▸ Problem description
Ignoring the pictures, copy the data exactly.
Task inputs: Begin
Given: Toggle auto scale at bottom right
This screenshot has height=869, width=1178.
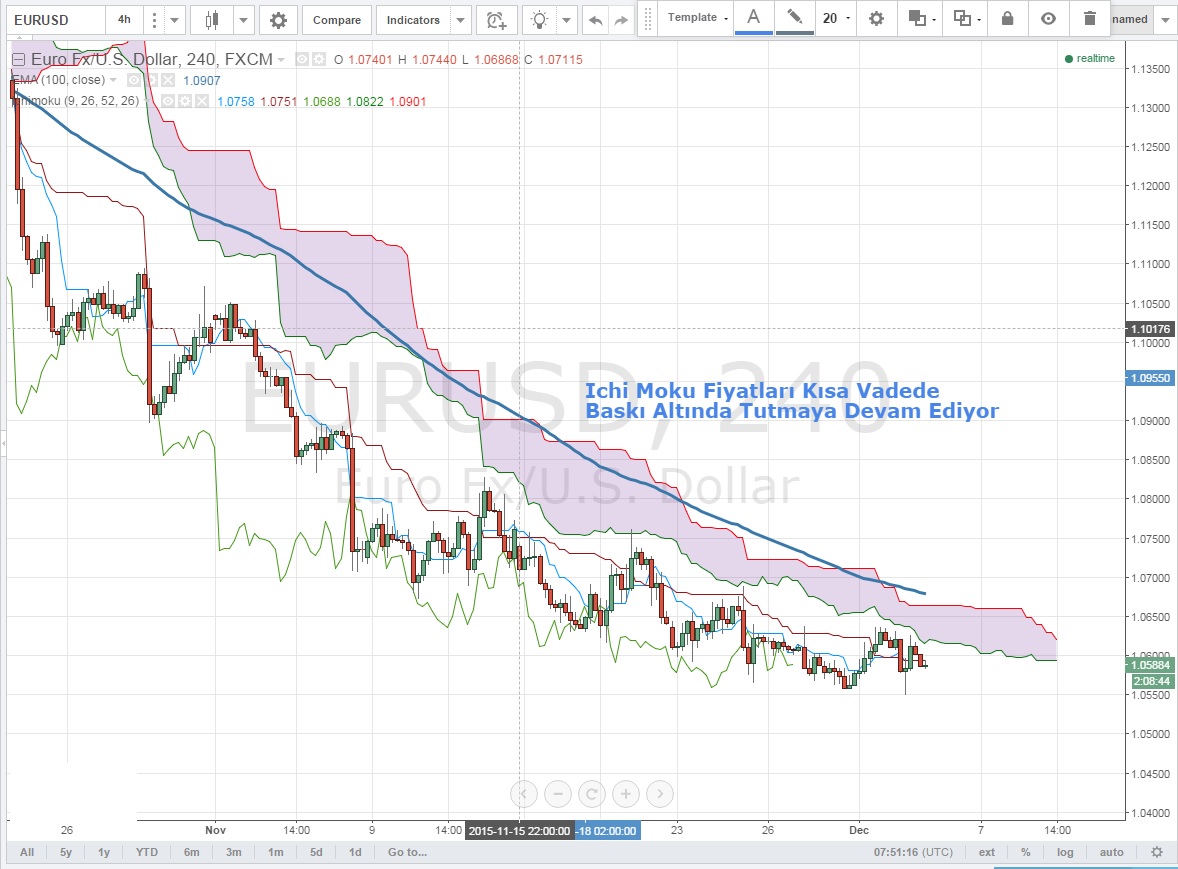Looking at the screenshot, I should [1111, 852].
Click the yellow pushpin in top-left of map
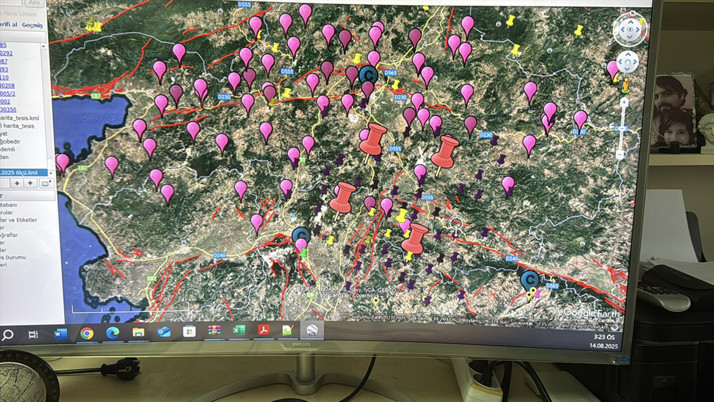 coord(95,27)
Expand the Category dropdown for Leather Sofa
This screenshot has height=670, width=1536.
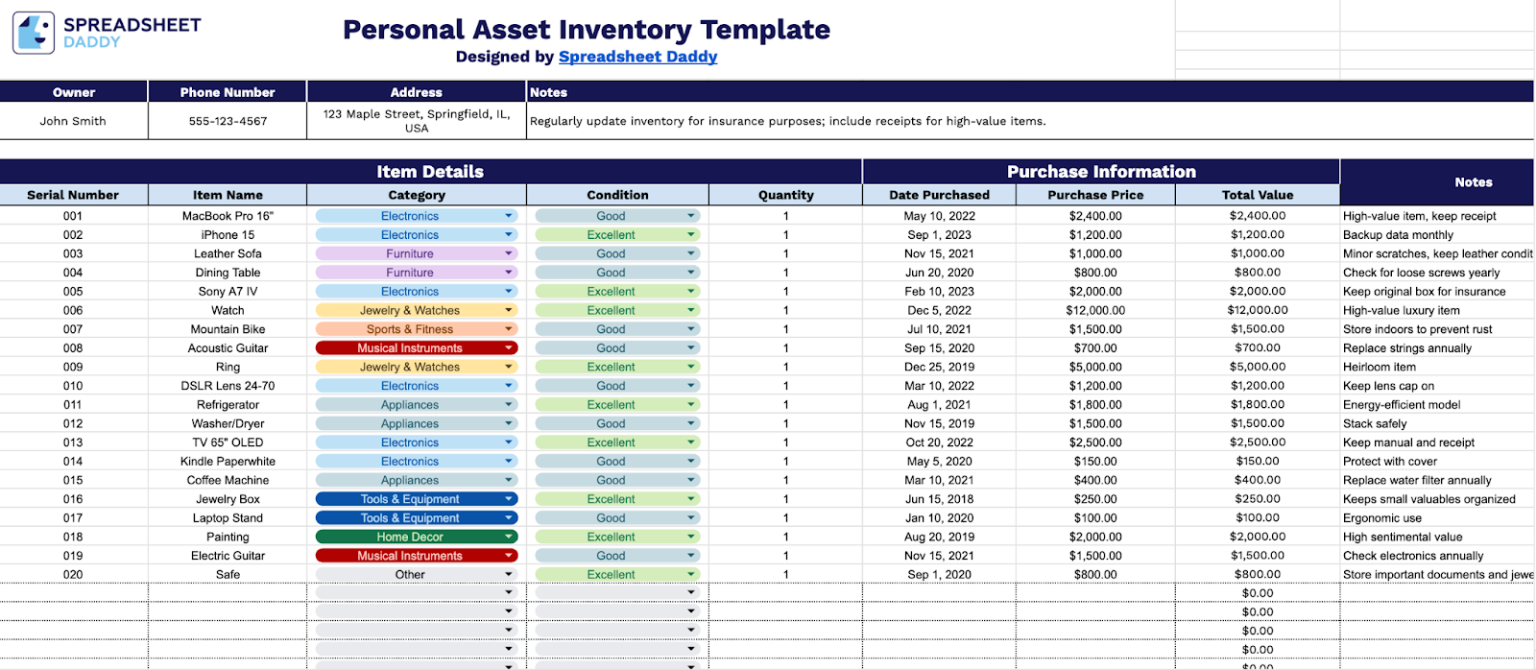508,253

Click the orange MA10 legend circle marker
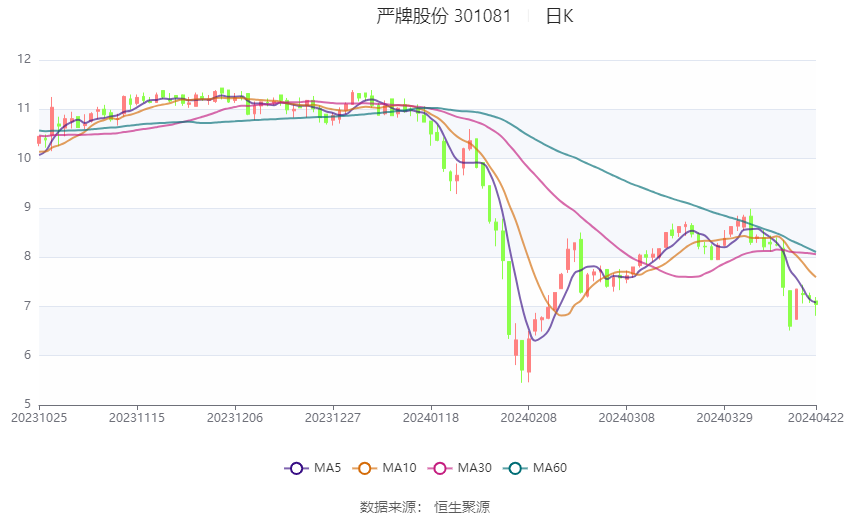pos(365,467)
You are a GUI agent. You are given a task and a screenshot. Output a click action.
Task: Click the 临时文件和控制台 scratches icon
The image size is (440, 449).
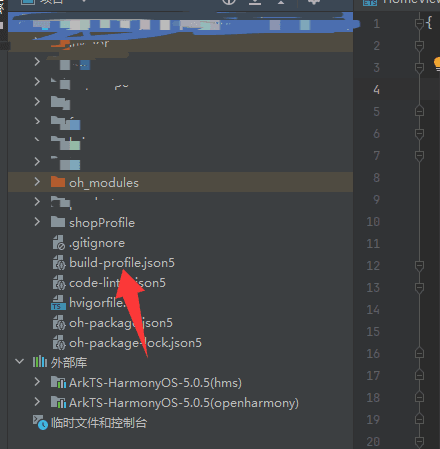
Task inputs: End
▸ Written solution
Given: Toggle auto scale at bottom right
This screenshot has height=869, width=1178.
Looking at the screenshot, I should [1111, 852].
Click the yellow pushpin in top-left of map
 coord(95,27)
Expand the Category dropdown for Leather Sofa
This screenshot has height=670, width=1536.
508,253

Click the orange MA10 legend circle marker
pos(365,467)
You are a GUI agent. You are given a task and a screenshot. Output a click action.
Task: Click the 临时文件和控制台 scratches icon
The image size is (440, 449).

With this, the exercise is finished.